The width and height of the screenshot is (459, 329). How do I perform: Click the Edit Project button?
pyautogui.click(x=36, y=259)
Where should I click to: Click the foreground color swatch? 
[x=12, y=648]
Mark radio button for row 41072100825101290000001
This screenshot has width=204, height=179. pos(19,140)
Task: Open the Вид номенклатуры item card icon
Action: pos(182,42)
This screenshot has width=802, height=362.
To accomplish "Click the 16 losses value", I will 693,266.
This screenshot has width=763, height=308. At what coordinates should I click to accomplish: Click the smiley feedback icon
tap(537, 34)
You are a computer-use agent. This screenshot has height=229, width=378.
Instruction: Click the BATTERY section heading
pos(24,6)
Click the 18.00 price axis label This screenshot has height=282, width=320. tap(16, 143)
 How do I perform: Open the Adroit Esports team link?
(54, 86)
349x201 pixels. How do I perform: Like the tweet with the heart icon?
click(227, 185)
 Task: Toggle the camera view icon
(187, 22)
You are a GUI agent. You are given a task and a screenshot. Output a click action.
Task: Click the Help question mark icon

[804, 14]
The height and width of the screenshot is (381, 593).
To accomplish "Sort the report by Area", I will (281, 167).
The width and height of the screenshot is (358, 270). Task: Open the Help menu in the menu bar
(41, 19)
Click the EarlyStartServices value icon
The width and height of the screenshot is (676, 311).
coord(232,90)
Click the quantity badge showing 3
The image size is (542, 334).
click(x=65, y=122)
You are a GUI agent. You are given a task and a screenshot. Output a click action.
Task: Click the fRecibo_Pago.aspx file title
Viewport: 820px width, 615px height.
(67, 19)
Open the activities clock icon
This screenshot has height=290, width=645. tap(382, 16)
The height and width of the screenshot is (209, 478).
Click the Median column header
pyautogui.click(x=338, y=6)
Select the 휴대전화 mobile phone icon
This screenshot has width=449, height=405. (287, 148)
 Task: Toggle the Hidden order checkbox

--------------------------------------------------

● **Exercise aim**:
Write out each line exactly, starting with the line that contains "Open the activities clock icon" and stopping after the last line of the data.

● **Solution**:
Open the activities clock icon
This screenshot has height=290, width=645. tap(382, 16)
The height and width of the screenshot is (209, 478).
Click the Median column header
pyautogui.click(x=338, y=6)
Select the 휴대전화 mobile phone icon
This screenshot has width=449, height=405. (287, 148)
 Task: Toggle the Hidden order checkbox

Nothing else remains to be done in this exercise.